The Ivy League school announced on Wednesday that a recent review revealed more instances of "duplicative language without appropriate attribution" in Gay's doctoral dissertation from 1997. The latest accusations were initially revealed in a startling report by the Washington Free Beacon. They encompass seven publications written by Gay, with issues ranging from the absence of quotation marks around certain phrases or sentences to entire paragraphs being directly lifted by Gay.
More Accusations of Plagiarism
The House Committee on Education and the Workforce has expanded the scope of its investigation into Gay's work, as revealed in a letter by Rep. Virginia Foxx. The committee had initially launched a probe into antisemitism at Harvard following critical feedback on Gay's testimony.
However, an in-depth investigation has now opened a can of worms. "President Gay will update her dissertation correcting these instances of inadequate citation," the summary stated, with the Harvard Crimson saying it involved three additional corrections beyond those already made to her work.
Gay initially submitted two corrections to papers from 2001 and 2017, which involved the addition of "quotation marks and citations," as confirmed by a Harvard spokesman.
The review further confirmed that Harvard was aware as of October 24 that The Washington Post was investigating allegations of plagiarism against Gay.
Despite efforts, an independent three-person panel was unable to identify the plagiarized material as its focus was on "all of President Gay's other published works" and not specifically on her dissertation, as reported by the student paper.
The university review reportedly stated that the subcommittee only initiated a review of the dissertation "in response to new allegations."
Caught During Investigation
The scrutiny of Gay's work intensified amid growing calls for Gay to be fired over her controversial Congressional testimony addressing the failure to address the escalating antisemitism on campus.
Before the recent revelations, the Harvard Corporation, the highest governing body of the school, had already acknowledged an independent review that identified three instances of "inadequate citation," but found no evidence of misconduct.
Earlier this month, the university reaffirmed its support for Gay after conducting an investigation into the plagiarism allegations.
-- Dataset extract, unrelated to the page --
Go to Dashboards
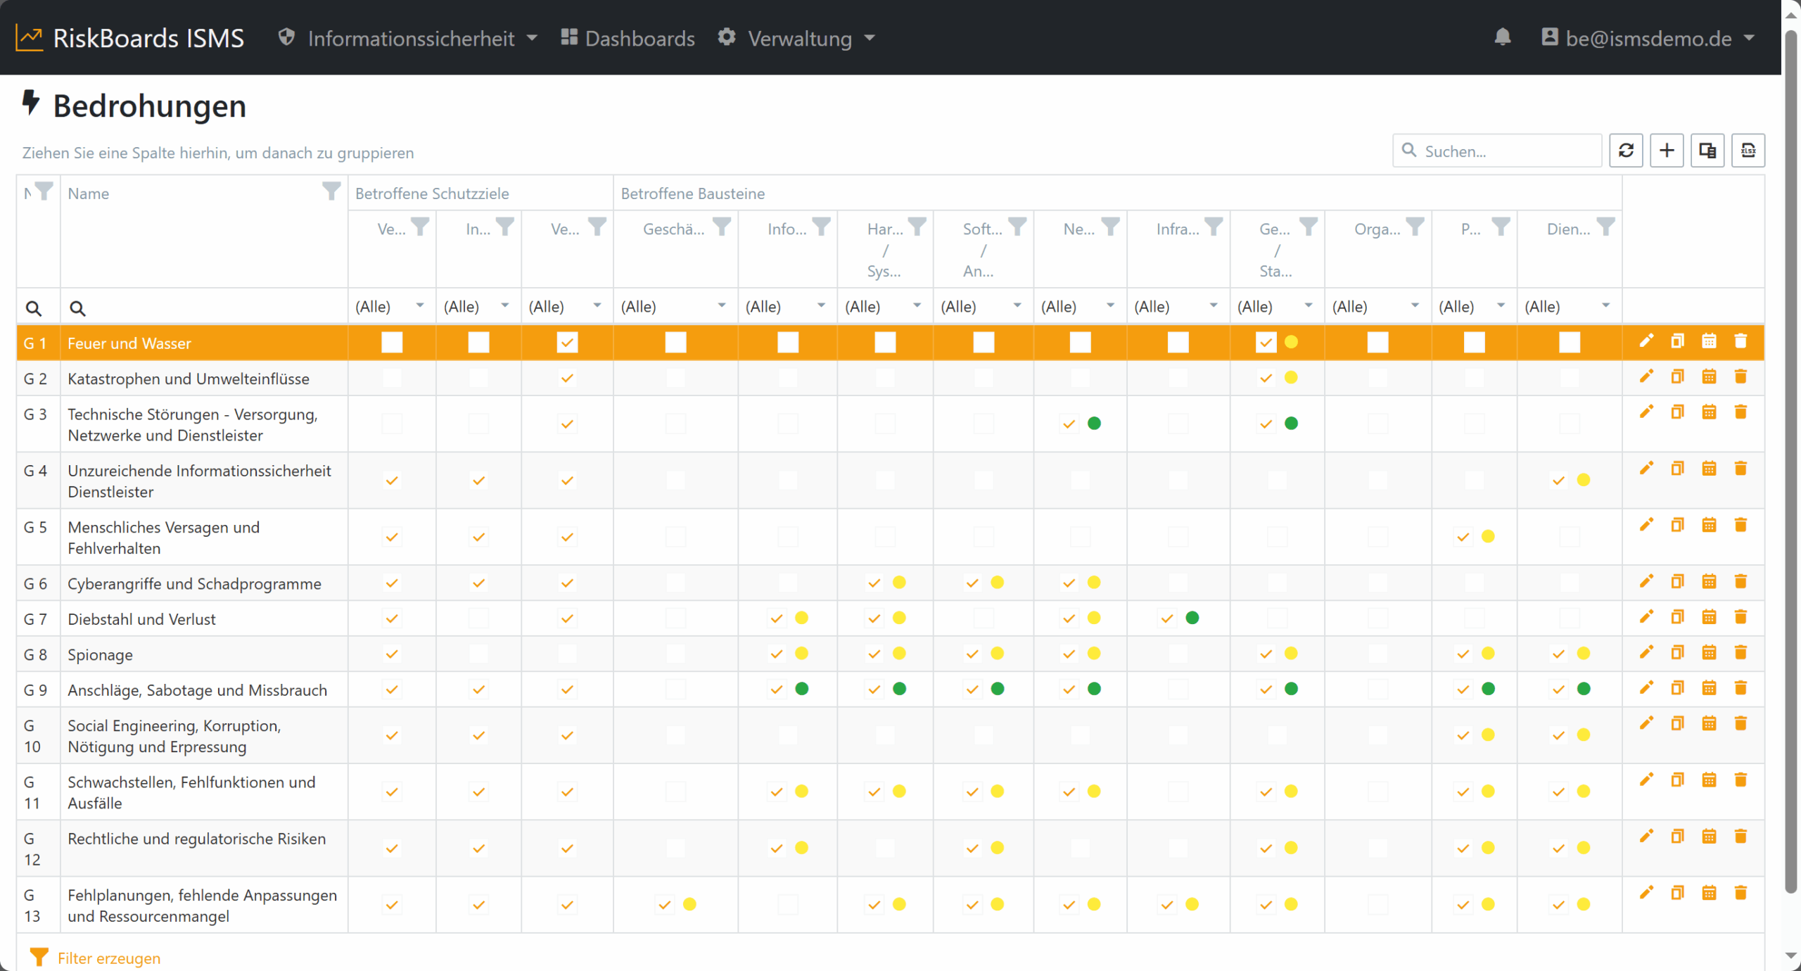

Although the Harvard board found no violation of the school's policies in Gay's work, The Harvard Crimson, upon reviewing the examples of alleged plagiarism, reached a different conclusion.
The school's paper stated that some of Gay's writings "appear to violate Harvard's current policies around plagiarism and academic integrity."
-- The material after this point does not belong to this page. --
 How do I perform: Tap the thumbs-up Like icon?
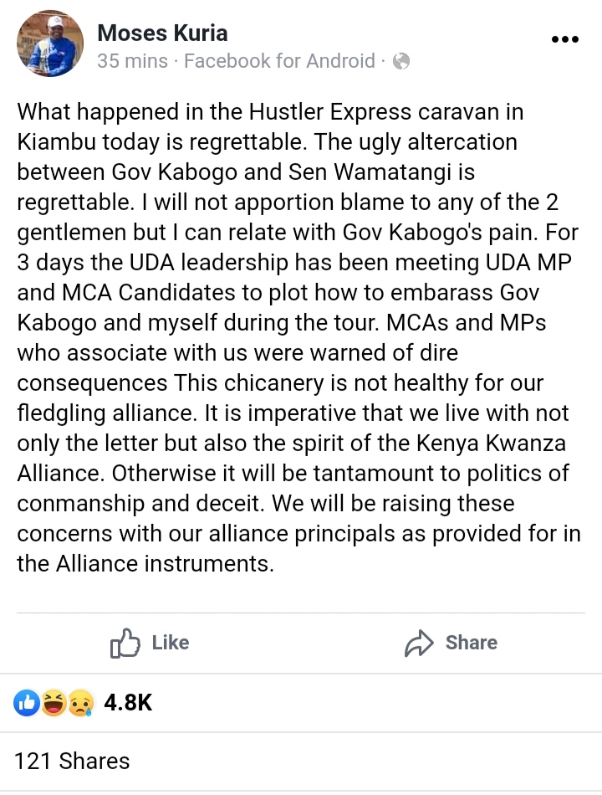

The House of Representatives' Committee on Education and the Workforce, currently conducting an investigation into Harvard, announced an inquiry on Wednesday into the school's handling of the plagiarism allegations.
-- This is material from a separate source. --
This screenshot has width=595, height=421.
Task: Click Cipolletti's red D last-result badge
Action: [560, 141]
Rep. Virginia Foxx (R-NC) penned a letter to the Harvard Corporation, requesting the school to provide "[a]ll documents and communications concerning the initial allegations of plagiarism" and details of their investigation, as reported by the Globe.
When the allegations first surfaced, Gay defended her academic work. "I stand by the integrity of my scholarship," she told the Boston Globe earlier this month. "Throughout my career, I have worked to ensure my scholarship adheres to the highest academic standards."